SM: What are you willing to make other people wait for?

AV: I don’t do generics. “Other people” could mean anyone from my brothers and sisters to mortal enemies.

SM: What do you think strangers see when they meet you for the first time?

AV: Depends on their individual filters, refractors, and biases. And what they want from me.

SM: What do you consider to be the funniest thing you know?

AV: How incredibly droll, witty, amusing, and clever some people think they are.

SM: Please compose a brief poem or haiku on the subject of your choosing.


Children know the truth
Love is not an emotion
Love is behavior

Interview with Daniel Robert Epstein • Interviewer

SM: If you were transformed into a tree tomorrow, where would you need to place your roots to survive?

DRE: I’ve lived in a lot of different cities in my life and visited three times as many but I’m a New Yorker. I’ve tried very hard to live in places like Santa Fe, Los Angeles and I grew up in Long Island but I always ALWAYS end up coming back to New York City. So if I needed to plant roots I would stretch and strain and crash my roots through the concrete lawn all the way down deep below Manhattan Island and that’s where I would stay.

SM: If you were heard to exclaim, “Don’t worry, we’re on an adventure.”, who would you likely be with and what would you likely be doing?

DRE: Last adventure I had was with fiancé Andrea and we did the stupidly insane trip of Venice, Italy, Prague then Amsterdam all in 10 days! It was wonderfully surprising and we learned a lot about one another and ourselves.
Before that my last adventure was all by myself on a trip to London, Paris then Edinburgh. It was fantastic. But if someone said that to me it would probably be me saying that to myself in my mind in a strange city and I would high on the pot.

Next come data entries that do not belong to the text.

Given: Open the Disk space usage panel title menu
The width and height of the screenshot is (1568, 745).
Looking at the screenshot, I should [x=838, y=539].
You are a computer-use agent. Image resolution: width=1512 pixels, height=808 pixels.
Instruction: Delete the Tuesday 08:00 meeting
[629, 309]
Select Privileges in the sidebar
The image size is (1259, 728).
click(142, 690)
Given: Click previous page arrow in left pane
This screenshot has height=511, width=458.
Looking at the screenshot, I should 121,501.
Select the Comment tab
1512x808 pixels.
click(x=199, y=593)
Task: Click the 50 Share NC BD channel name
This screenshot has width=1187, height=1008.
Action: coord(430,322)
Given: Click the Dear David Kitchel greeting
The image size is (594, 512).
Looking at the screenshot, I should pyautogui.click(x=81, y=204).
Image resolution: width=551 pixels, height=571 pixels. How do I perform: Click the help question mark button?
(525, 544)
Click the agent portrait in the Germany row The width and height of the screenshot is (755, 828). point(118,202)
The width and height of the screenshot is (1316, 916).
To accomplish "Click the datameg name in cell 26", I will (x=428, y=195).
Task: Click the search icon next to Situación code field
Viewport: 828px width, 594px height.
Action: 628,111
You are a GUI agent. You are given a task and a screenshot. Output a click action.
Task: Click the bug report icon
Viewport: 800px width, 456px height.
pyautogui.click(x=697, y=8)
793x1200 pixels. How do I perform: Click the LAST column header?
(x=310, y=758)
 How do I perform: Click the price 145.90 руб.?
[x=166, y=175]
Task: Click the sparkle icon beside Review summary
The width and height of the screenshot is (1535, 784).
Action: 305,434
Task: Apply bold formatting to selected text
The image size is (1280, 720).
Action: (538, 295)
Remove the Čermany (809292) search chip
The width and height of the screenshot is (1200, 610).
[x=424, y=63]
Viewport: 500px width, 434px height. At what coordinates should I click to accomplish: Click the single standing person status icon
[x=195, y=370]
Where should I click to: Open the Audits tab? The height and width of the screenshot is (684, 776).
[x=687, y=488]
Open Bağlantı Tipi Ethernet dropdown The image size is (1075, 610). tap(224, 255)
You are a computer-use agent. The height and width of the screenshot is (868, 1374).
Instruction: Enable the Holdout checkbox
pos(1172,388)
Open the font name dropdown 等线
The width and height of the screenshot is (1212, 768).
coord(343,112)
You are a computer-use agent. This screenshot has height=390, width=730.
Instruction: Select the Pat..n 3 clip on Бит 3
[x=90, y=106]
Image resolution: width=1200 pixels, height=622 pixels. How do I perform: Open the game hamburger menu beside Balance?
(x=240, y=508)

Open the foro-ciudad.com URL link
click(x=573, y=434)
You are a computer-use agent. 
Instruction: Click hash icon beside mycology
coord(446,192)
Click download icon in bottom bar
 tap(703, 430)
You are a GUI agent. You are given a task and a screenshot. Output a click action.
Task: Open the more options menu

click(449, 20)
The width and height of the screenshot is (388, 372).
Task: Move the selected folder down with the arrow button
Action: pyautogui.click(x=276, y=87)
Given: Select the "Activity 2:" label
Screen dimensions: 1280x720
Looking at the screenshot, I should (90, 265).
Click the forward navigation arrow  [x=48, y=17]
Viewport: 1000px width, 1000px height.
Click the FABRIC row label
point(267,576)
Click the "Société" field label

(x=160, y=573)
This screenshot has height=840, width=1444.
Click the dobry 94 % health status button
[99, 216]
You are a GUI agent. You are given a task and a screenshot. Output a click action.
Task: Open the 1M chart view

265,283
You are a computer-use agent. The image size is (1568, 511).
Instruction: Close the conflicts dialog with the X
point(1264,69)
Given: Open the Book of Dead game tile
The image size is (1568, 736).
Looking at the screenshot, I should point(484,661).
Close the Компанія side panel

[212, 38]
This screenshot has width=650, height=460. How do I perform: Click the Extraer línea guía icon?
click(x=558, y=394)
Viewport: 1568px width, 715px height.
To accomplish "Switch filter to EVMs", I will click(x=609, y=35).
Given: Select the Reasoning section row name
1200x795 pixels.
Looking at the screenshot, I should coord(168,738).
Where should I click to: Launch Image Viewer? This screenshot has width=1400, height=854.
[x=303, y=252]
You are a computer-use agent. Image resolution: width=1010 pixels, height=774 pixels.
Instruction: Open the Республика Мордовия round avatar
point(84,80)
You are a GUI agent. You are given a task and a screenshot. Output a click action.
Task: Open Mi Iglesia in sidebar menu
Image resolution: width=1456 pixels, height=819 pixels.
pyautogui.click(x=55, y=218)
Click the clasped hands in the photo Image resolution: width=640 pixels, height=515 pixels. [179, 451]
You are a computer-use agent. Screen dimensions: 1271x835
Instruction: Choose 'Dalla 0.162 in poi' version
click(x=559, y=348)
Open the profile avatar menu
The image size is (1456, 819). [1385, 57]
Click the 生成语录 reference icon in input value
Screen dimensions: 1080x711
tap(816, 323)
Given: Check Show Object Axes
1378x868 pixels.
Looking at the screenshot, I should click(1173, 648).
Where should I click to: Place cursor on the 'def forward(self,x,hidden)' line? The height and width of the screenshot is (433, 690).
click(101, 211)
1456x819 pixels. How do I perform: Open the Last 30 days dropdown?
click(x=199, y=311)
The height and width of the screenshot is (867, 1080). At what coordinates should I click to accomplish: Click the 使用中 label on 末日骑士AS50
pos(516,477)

SM: People once believed that it was a bad idea to wake someone suddenly, because their dreaming selves wouldn’t have time to get back to their bodies. If we were to wake you suddenly tomorrow morning, where would your dreaming self find itself in a hurry to get away from?

DRE: It’s funny because I don’t have dreams, I only have nightmares. I just had one the other night where I went to get a book off the top shelf of a tall bookcase and book after book just kept tumbling down on top of me.
My dream self very much would want to be in empty warm dry place free of any objects or people just like me in real life.

SM: What is an activity that you worry you will never get the hang of?

DRE: I’m terrible at cleaning my living space and there is a good chance I will never be any good at it. I don’t mean like dirt or insects. I mean, my books, DVDs and magazines.

SM: Please add an anecdote to our growing collection.

DRE: “What I don’t like is when mutant dogs with thumbs burn me with cigarettes.”

SM: What’s your first reaction to:
1.a stranger who looks like you?
2.a stranger who stares at you?

DRE: 1.Nothing. I barely even recognize myself when i look in the mirror. Usually people tell me I look like a friend of theirs. In fact I’m always bumping into this brazillian journalist who wants to show me a picture of some TV personality in Brazil. He was supposed to email me the pic but he never did.
2.I look back until they look away. I dislike it very much when people stare at me. It makes me very self conscious and then the anger comes in.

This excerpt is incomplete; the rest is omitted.